Your assignment:
Set down, exactly as written, every line from the one containing "Task: Open settings via the gear icon" through the end of the listing.

· · · · · · ·

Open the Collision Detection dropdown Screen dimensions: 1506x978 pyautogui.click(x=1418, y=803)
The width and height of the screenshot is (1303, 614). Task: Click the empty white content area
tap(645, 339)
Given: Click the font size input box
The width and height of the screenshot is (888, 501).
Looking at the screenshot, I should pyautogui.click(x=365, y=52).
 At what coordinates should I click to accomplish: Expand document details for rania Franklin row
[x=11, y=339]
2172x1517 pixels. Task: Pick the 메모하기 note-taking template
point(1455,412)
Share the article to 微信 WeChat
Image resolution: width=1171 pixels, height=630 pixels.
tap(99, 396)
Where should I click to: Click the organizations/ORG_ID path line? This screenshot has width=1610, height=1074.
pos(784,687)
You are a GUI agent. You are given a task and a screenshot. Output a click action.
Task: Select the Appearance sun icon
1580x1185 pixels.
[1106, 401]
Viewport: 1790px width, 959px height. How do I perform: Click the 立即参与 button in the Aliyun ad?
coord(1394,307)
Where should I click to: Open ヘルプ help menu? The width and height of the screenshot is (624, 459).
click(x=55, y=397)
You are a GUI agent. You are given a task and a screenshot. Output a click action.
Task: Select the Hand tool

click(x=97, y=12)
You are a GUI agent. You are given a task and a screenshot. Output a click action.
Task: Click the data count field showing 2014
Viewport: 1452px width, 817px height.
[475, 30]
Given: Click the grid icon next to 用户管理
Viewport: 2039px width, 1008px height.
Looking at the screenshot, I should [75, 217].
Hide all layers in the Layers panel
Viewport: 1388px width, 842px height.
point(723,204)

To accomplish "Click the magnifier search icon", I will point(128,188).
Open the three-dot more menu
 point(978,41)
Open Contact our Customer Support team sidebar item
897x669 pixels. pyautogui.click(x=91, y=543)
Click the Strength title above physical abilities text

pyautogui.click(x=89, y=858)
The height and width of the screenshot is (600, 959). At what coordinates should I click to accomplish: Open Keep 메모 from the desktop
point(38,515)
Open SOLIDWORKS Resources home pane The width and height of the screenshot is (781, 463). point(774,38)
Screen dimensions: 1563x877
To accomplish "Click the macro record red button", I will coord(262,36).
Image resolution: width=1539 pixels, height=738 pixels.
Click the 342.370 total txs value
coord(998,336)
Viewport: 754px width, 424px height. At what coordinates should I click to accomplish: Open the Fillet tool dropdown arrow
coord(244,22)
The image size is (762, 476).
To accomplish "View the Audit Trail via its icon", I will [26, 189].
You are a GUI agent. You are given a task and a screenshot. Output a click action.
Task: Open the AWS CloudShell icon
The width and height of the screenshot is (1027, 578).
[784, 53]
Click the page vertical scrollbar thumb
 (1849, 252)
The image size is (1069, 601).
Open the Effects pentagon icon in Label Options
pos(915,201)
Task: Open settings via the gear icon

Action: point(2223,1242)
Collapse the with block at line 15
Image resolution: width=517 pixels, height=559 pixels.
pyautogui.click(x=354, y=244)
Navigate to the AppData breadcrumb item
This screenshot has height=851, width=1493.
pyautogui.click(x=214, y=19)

· · · · · · ·

Answer to this exercise:
Task: Open settings via the gear icon

Action: point(2223,1242)
Collapse the with block at line 15
Image resolution: width=517 pixels, height=559 pixels.
pyautogui.click(x=354, y=244)
Navigate to the AppData breadcrumb item
This screenshot has height=851, width=1493.
pyautogui.click(x=214, y=19)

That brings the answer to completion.